Inmediatamente traté de ponerme en pié. Las rodillas se me quejaron como las bisagras oxidadas de una puerta vieja. Y de repente, entre la neblina ocasionada por unas lágrimas que no sabía en qué momento habían aparecido en mis ojos, vislumbré una extraña figura que surgió de entre los grandes trapos que pendían de la pared.

Salí disparada en dirección contraria. No me hacía falta darme la vuelta para saber que mi nuevo perseguidor estaba justo detrás de mí. Parecía ser mucho más rápido que la mujer de la espada; sus pasos no tardaron en sonar próximos a mí y comprendí que si me detenía un solo instante él me podría alcanzar sin problemas.

No tardé en llegar a la misma bifurcación de caminos por la que había pasado momentos antes, pero justo en el instante en el que me disponía a tomar la única dirección que no había recorrido ya, el rostro colmado de ira de la chica rubia me bloqueó el paso. Quise esquivarla, pero lo único que conseguí fue impactar contra su hombro con una gran brusquedad. La tremenda colisión nos bloqueó a ambas. Lo siguiente que ocurrió sucedió a gran velocidad: ella quiso mover la espada que portaba en mi dirección, pero yo me abalancé sobre la pared más cercana para evitar el arma mortal, el filamento me rozó el brazo y yo me contraje ante el repentino dolor que me provocó la carne abierta.
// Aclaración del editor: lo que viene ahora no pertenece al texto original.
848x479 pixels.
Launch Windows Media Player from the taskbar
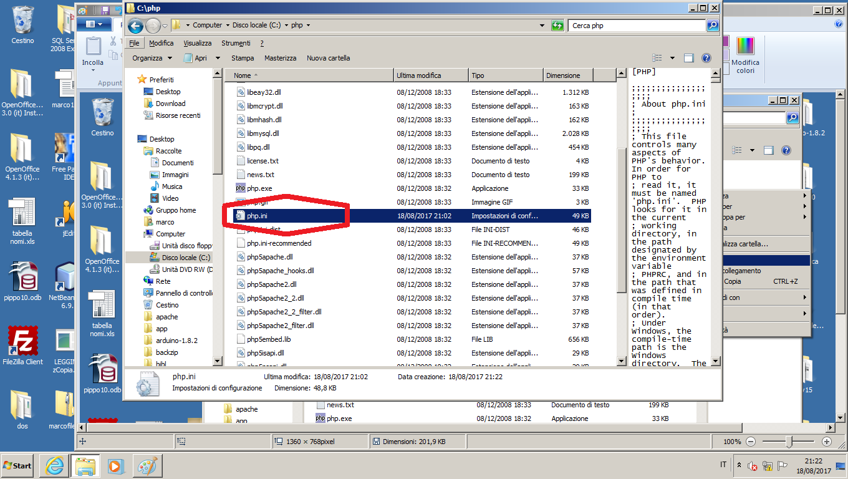115,465
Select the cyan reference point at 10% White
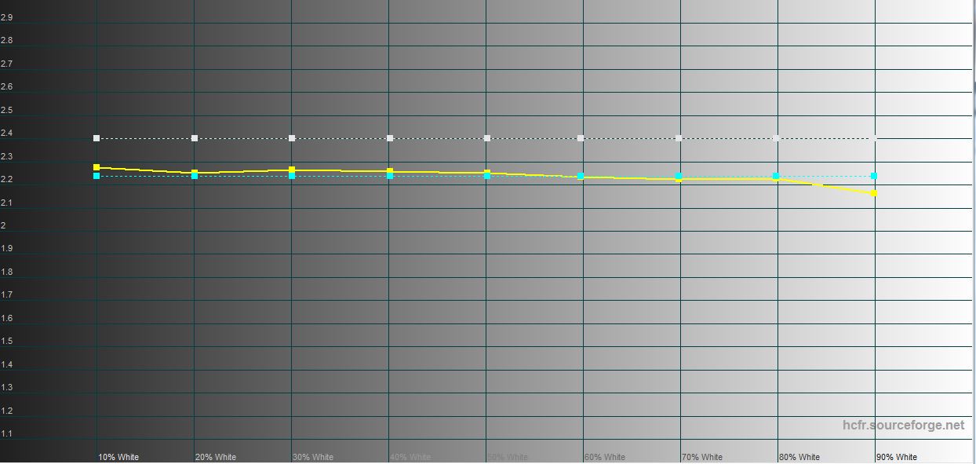Viewport: 976px width, 464px height. coord(97,176)
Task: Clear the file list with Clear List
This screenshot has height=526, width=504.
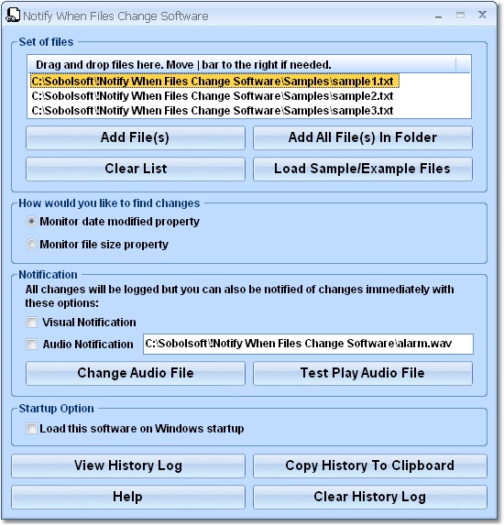Action: pyautogui.click(x=136, y=169)
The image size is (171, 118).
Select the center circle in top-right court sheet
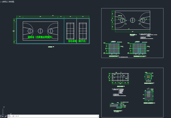coord(132,20)
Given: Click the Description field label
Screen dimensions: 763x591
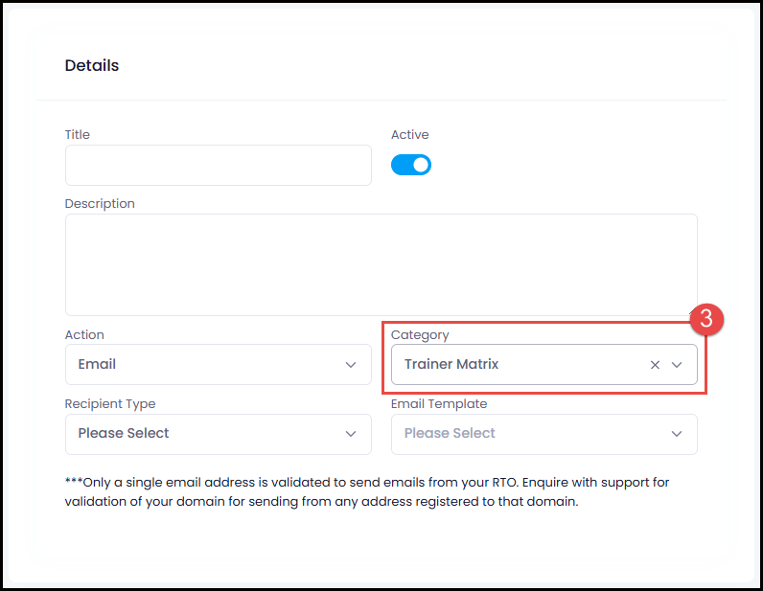Looking at the screenshot, I should pyautogui.click(x=100, y=204).
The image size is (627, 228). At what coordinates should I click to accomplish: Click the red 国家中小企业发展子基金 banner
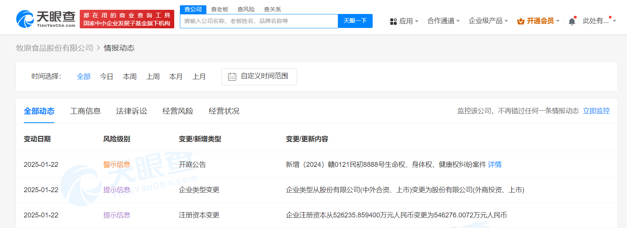(x=127, y=19)
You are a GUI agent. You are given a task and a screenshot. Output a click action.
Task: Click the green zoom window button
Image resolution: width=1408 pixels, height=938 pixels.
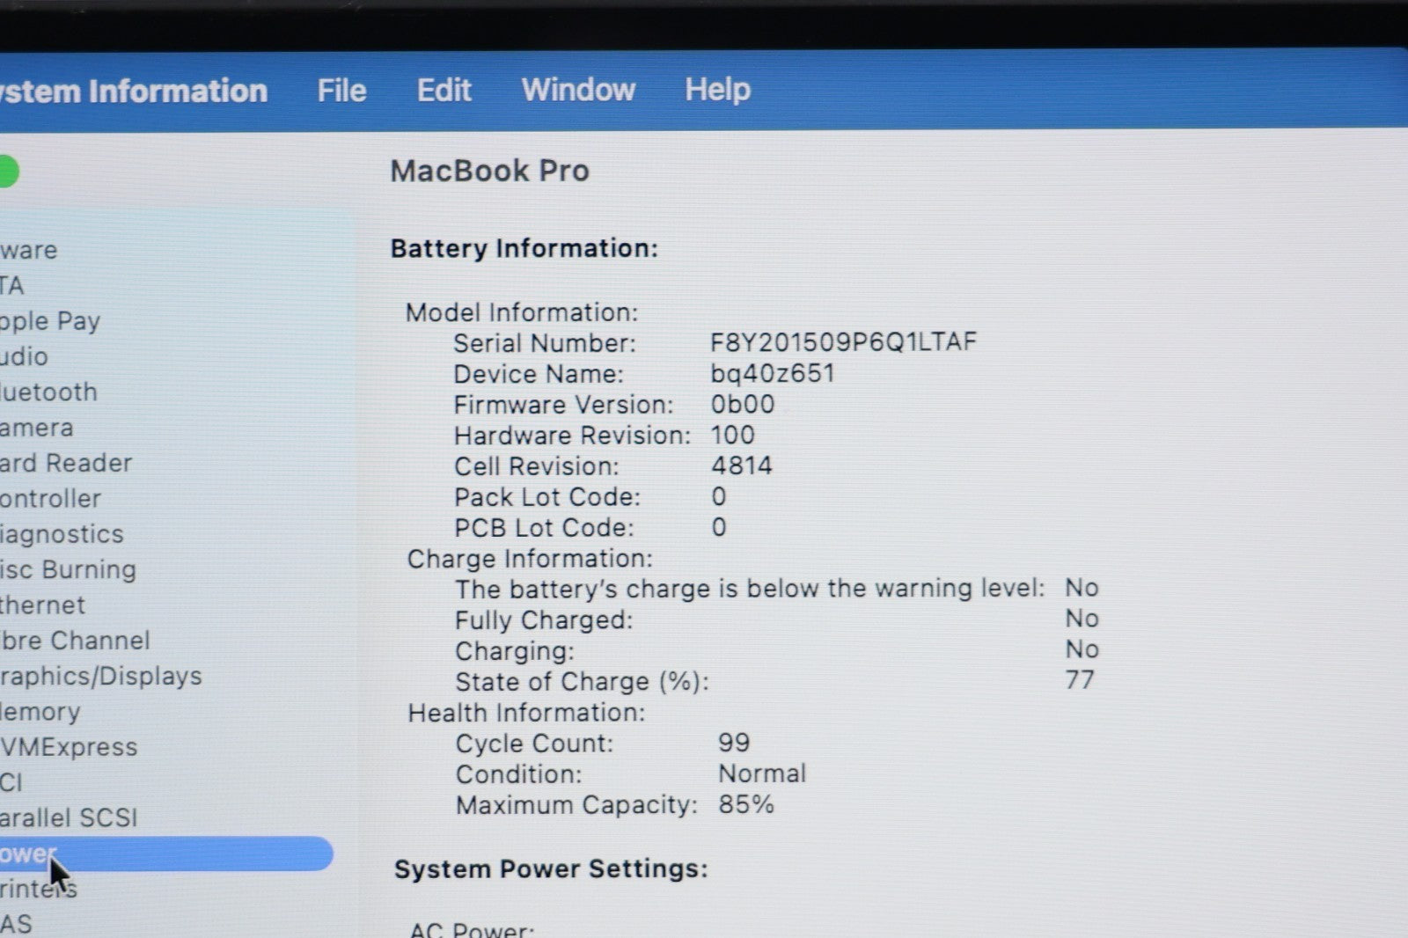pos(7,172)
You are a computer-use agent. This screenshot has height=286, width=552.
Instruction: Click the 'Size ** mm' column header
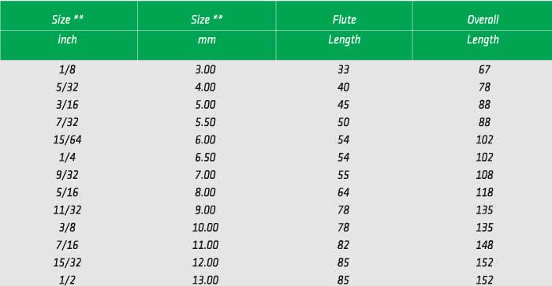pos(207,30)
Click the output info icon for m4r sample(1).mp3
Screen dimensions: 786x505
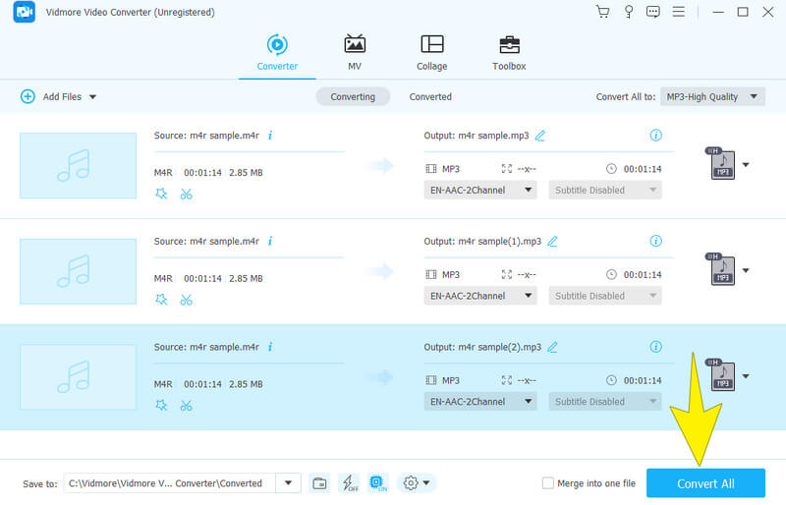coord(655,241)
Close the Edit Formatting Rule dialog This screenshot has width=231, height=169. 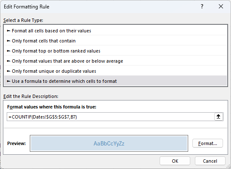point(221,6)
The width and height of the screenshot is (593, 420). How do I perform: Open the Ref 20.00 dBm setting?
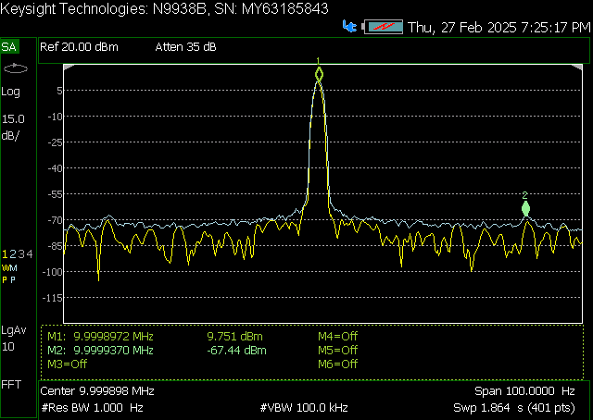[79, 47]
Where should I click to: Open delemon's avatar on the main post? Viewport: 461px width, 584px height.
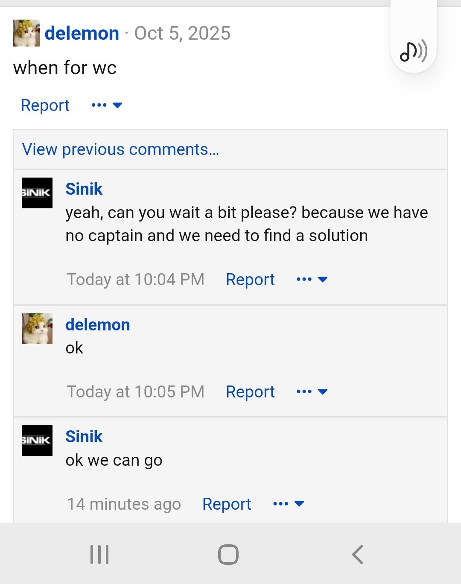pyautogui.click(x=26, y=33)
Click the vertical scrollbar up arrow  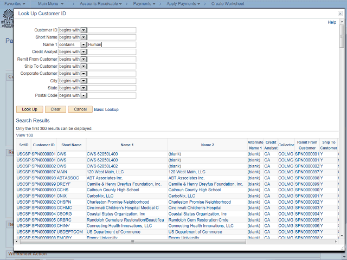pos(342,22)
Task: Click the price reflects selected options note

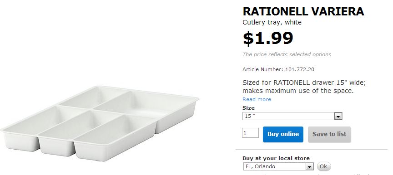Action: pos(287,54)
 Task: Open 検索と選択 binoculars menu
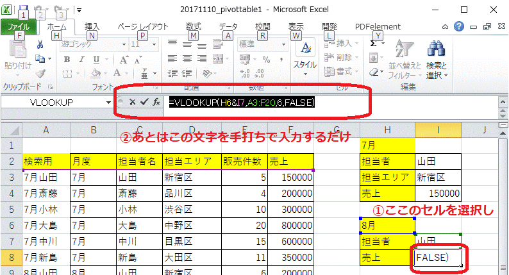pyautogui.click(x=436, y=58)
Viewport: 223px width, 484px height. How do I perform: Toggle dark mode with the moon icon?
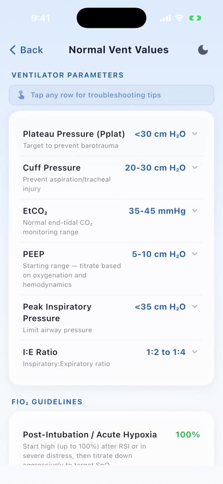click(x=203, y=50)
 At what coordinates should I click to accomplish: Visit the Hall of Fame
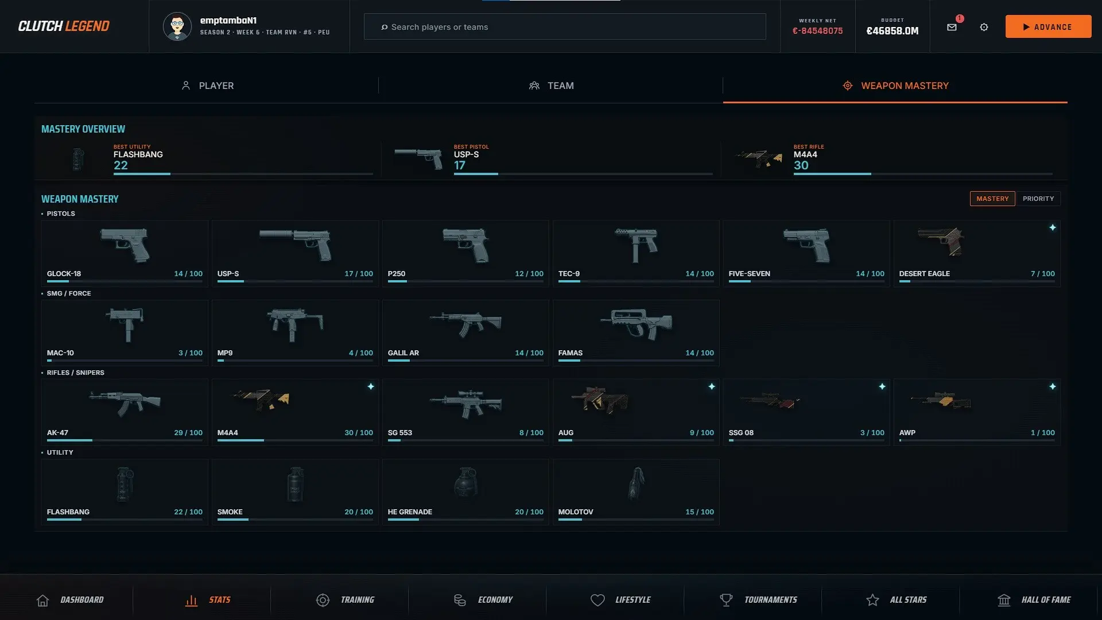1034,600
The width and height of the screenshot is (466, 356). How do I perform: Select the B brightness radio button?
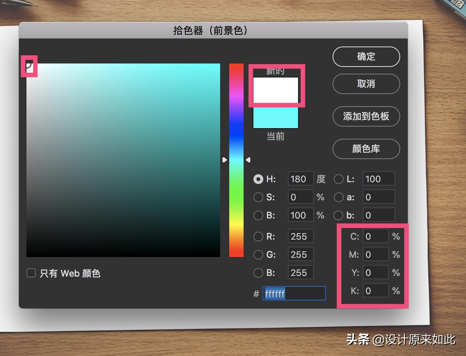coord(258,215)
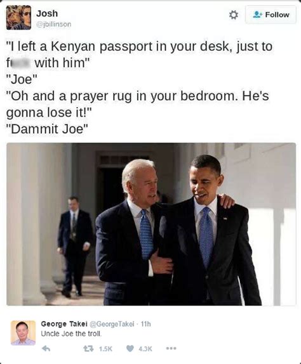Click the reply arrow icon
The height and width of the screenshot is (364, 301).
point(46,348)
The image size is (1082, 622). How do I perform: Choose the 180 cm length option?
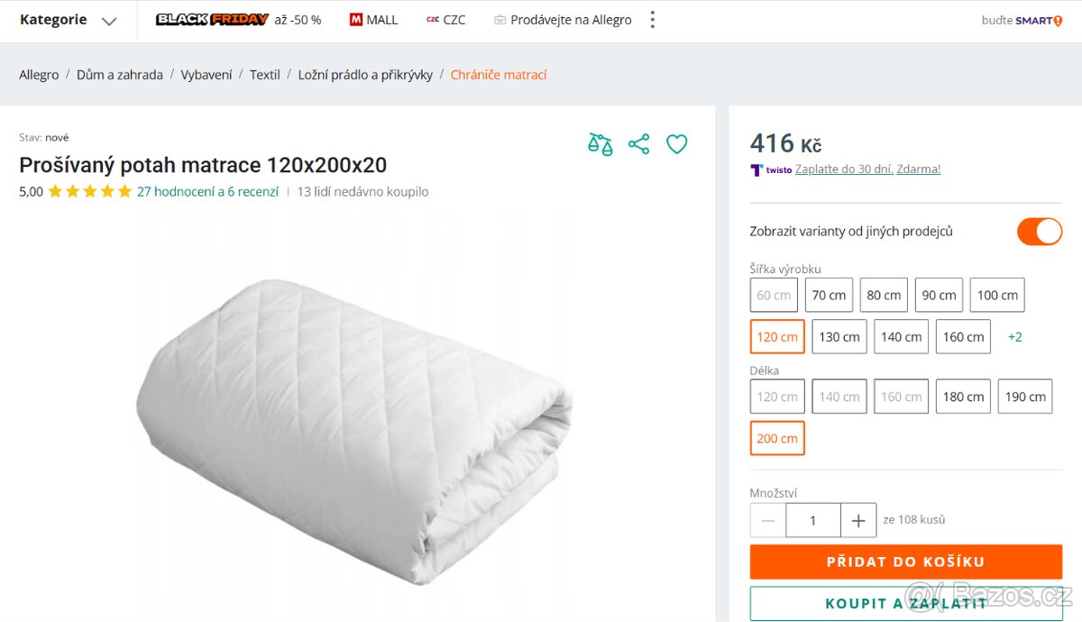[x=963, y=397]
Mientras estaba en aquella posición indefensa, hecha una bola y apretada contra la superficie de piedra, vi a lo lejos una estrecha ranura que no sería más ancha que la mitad de una puerta. Impulsada por el terror y una pequeña ola de esperanza, conseguí escabullirme por un hueco entre piernas y manos.

— Yo me encargo de ella. — Conseguí distinguir una voz masculina, joven pero autoritaria, mitigada por algo que debía tener sobre la boca.

Recorrí los últimos metros hasta mi objetivo intentando evitar que la sangre siguiera manando del corte. Mi desbocado corazón casi reventó de alegría cuando alcancé aquel posible camino hacia la libertad.

Una mano me agarró con brusquedad el hombro. Los dedos del agresor se me clavaron en la clavícula tan fuertemente que creí que el hueso se me haría añicos. Di empujones y me sujeté a los salientes que había en aquel agujero negro. El hombre continuaba tirando de mí, intentando meterse también en aquel extraño pasadizo, pero yo dificultaba la acción ya que no hacía más que dar patadas a ciegas. Sin embargo, en uno de esos momentos en los que luchaba con locura por liberarme de su agarre, uno de los guijarros afilados se desprendió de la pared y se quedó en mi mano. Desesperada por las sacudidas que me daba el individuo para llevarme junto a él, me giré de repente y herí su brazo sin compasión alguna. Después de un gruñido de dolor, la cadena de carne y hueso desapareció y yo pude moverme al fin.

Las rocas del pasadizo se me clavaban en la carne y en la nueva herida de la espada. Caminé a paso rápido, sin darle importancia a los pinchazos de dolor que me agujereaban el brazo y, segundos después, aquella brecha desembocó en un extraño lugar: oscuro, frío y con el característico olor a cemento, polvo y tierra. Quise intentar descifrar qué era aquella gran habitación, pero la oscuridad era casi completa.

Un cuerpo grande y fuerte me golpeó. Me precipité hacia el suelo y escuché el entrechocar de metales justo debajo de mí.

— ¡Suéltame! — Chillé al ser consciente de que alguien se sentaba a horcajadas sobre mí y me aprisionaba los brazos a ambos lados de la cabeza. Intenté dar un tirón para zafarme del agarre, pero aquella persona no estaba dispuesta a dejarme marchar. La presión aumentó y noté los fragmentos de cemento clavándose en mis muñecas. Unos ojos marrones me acosaban, inmutables, desde entre las sombras. Era la misma persona que me había perseguido en el pasillo y a la que yo había golpeado apenas unos segundos antes. Su rostro permanecía oculto entre la capucha de una capa negra y la tela que le cubría desde la barbilla hasta el final de la nariz.

Aquella mirada fría y ausente de compasión ya la había visto: cuando me habían llevado a rastras a aquel lugar.

"Puede que la chica nos sea de utilizad." El recuerdo de sus palabras me martilleó el cerebro.

— Has tenido suerte de que hayamos sido nosotros los que te hemos encontrado. — Su voz fue, también en esta ocasión, igual de monótona y sin vida.